Saat sang wanita berhenti memberontak. Mata emerald-nya memperhatikan wajah wanita itu dengan seksama.

Mengatur napasnya. Sang pemilik rambut pirang itu mencoba me-relax-kan tubuh mungilnya. Ia memulai bertanya, "A-apa yang kau inginkan -"

"Kau tahu," potong Athrun.

"Katakan!"

"Berhenti mencintaiku. Menjauhlah dariku! Sangat jauh!"

Bagaimana cara menjauhinya. Jika Athrun dan dirinya hanya terpisahkan oleh dinding. For God' sake, mereka tinggal dalam satu atap!

Bagaimana?

Menjauh bagaimana yang ia maksudkan?

Bukankah ia sudah melakukannya?

Jika Athrun pulang ke rumah, dia mengurung diri di kamar. Jika Athrun pergi dari rumah, dia bebas berkeliaran di rumah.

Jika libur tiba, wanita itu memilih hang out dengan teman band-nya. Jika terpaksa keduanya berada di rumah, mereka berusaha saling menghindar.

Tapi ... apa yang dilakukan Athrun saat ini, sungguh membingungkan.

Aku sungguh tak mengerti apa yang ada dipikiranmu!

Tatapan Athrun begitu intens membuat Cagalli mengajukan pernyataan yang sama, "Kau juga harus melakukannya hal yang sama."

Athrun memilih tak menjawab cepat. Mereka bertatapan. Kesunyian makin menyelimuti mereka.

"Sudah kulakukan." Athrun berkata datar.

"Bohong!" Sahutnya cepat. "Lalu, jelaskan keadaan kita sekarang!"

Athrun berdesis. Matanya menyala, menatap wanita itu dengan amarah.

Tapi wanita itu seperti siap menantangnya. Tak ada ketakutan seperti sebelumnya.

Melawan balik. Athrun mendekatkan kepalanya hanya beberapa inchi dari Cagalli. Ia bahkan dapat merasa hembusan nafas hangat Athrun. Begitu dekat.

Athrun tak bicara. Hanya menatap. Menatap penuh emosi. Penuh arti. Cagalli mengerti arti tatapan itu.

"B-benar ... i-ini tak boleh terjadi." Cagalli itu mengulangi lirih.

Ungkapan itu begitu tepat menancap di hatinya. Athrun menyakinkan sang gadis agar mengulangi perkataannya. Tapi saat mendengarnya sendiri, Athrun yakin itu semua kesalahan.
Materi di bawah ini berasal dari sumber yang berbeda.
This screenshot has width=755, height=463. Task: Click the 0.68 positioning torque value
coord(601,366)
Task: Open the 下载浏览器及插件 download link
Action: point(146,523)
Ekspresi kemarahan berubah menjadi muram. "Aku tahu," jawab Athrun tak kalah lirih. Ia mencoba meyakinkan lagi, "A-Aku ... tak mencintaimu, Cagalli ..."

Penyangkalan.

Wanita bersurai pirang itu sempat menahan napasnya. Mata amber-nya menatap sedih mata emerald Athrun, "A-Aku tahu."

Cagalli merasa nafasnya semakin berat ketika Athrun makin mempersempit jarak mereka. Pipinya merona.

"Kau pun begitu," tambah Athrun. Matanya turun menatap bibir Cagalli. Nafasnya memburu.

"Aku tahu," bisik Cagalli. Menyadari arah pandangan mata Athrun, membuat Cagalli membasahi bibir bawahnya.

Athrun sadar. Cagalli sadar. Mereka berdua sadar.

"Ini tidak boleh terjadi." Kata-kata Athrun berubah menjadi sangat lembut. Entah berapa kali kata-kata itu meluncur dari mulutnya.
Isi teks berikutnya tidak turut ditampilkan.